The accident happened right in the middle of a major national road. The lorry had come from Niger and was on its way to the nuclear energy company Areva. Photos were posted on the internet showing the lorry turned over on its side next to the pavement. It had knocked over several market stalls, but no one was hurt.
With a license plate from Niger, the lorry was heading towards the port of Cotonou, transporting uranate, an oxidised element that can produce uranium. It was flanked by a police convoy, which witnesses say was driving too fast.
Unease quickly spread through the town, with locals asking about the radioactivity of the material. The town mayor acted fast, asking authorities for more information and setting up a perimeter around the fallen lorry.

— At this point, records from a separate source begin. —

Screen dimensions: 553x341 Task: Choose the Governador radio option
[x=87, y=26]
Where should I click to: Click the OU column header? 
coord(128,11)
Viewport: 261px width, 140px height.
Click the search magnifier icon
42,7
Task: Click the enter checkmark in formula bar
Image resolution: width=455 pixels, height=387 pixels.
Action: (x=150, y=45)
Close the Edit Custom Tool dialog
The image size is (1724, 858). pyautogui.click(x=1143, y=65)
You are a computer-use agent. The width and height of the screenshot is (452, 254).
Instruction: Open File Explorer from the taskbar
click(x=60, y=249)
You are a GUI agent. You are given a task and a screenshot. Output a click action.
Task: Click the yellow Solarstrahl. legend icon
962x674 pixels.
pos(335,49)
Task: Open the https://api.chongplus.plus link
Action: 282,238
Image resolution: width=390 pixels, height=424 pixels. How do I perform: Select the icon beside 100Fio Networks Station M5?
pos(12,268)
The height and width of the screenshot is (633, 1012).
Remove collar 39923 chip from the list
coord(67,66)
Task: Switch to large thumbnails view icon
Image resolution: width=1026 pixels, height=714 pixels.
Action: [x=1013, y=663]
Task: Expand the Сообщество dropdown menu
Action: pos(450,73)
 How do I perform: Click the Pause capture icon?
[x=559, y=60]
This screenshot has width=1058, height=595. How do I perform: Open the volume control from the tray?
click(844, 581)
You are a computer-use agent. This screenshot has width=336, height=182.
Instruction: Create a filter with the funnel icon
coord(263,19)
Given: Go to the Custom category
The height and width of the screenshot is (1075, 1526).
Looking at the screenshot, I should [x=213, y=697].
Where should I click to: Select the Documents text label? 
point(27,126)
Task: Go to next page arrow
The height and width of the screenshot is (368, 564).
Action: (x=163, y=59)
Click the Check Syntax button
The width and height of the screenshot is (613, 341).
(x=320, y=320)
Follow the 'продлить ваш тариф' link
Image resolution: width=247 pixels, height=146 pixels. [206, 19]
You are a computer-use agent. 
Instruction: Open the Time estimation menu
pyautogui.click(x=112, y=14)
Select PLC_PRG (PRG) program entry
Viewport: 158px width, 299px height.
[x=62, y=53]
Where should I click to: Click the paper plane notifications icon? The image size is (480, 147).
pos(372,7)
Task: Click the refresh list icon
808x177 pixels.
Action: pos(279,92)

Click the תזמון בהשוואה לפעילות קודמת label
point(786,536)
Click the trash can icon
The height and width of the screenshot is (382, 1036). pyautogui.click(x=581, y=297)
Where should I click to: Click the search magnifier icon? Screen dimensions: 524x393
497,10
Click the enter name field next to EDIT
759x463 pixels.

The authorities reassure locals — but...
A delegation with officials from the Ministry of the Environment, the police, and the company Areva (the lorry's original destination) gathered at a conference on Monday to reassure locals. According to initial tests, the product contained alpha and gamma rays two to six times less than official limits. The container wasn't damaged in the accident and so the product was not spilt. As a precautionary measure, the market stalls destroyed by the lorry and indirectly touched by it were disposed of.
Despite this announcement, several citizens of Dassa-Zoumé contacted by France 24 said that they were still worried about the potential risks of the material. On Tuesday morning, nearly 48 hours after the accident, a crane was sent to the town to put the lorry upright and take it to the port of Cotonou.
"Two days to get a crane in, it's not right"As well as the risks posed by the product, activists are also questioning the management of the police convoys. Lorries transporting uranium often take the same route from companies based in Niger to Cotonou, from where the products are then sent to Europe. Clément Kotan, president of the Unité de protection de l'environnement [Unity for the protection of the environment], has already spoken out about the situation.
This situation presents a thorny problem: this type of convoy going from Niger to Benin has to be carefully managed. They have to know what to do in the hours following an accident. The fact that it took two days for a crane to be brought in is a breach of these rules [According to article 84 of the law on the environment].
We have regularly criticised the conditions when transporting these products, and the lack of preparation for potential accidents, to the detriment of the health of Beninese people. In this case the story ends well — but it should serve as a lesson to us.
"An incident that shows cracks in the system" according to Beninese authorities
The professor Martin Pépin Aina, the general director of environment and climate for Benin, admitted that the incident brought up questions.
This incident shows the cracks in the system. It's not right that it took two days to bring a crane in, and we have to try to reinforce the communication between the ministry of the environment and the ministry of transport, in order to protect the people. Laws relating to safety and radiation protection in Benin are being studied right now and should provide some answers.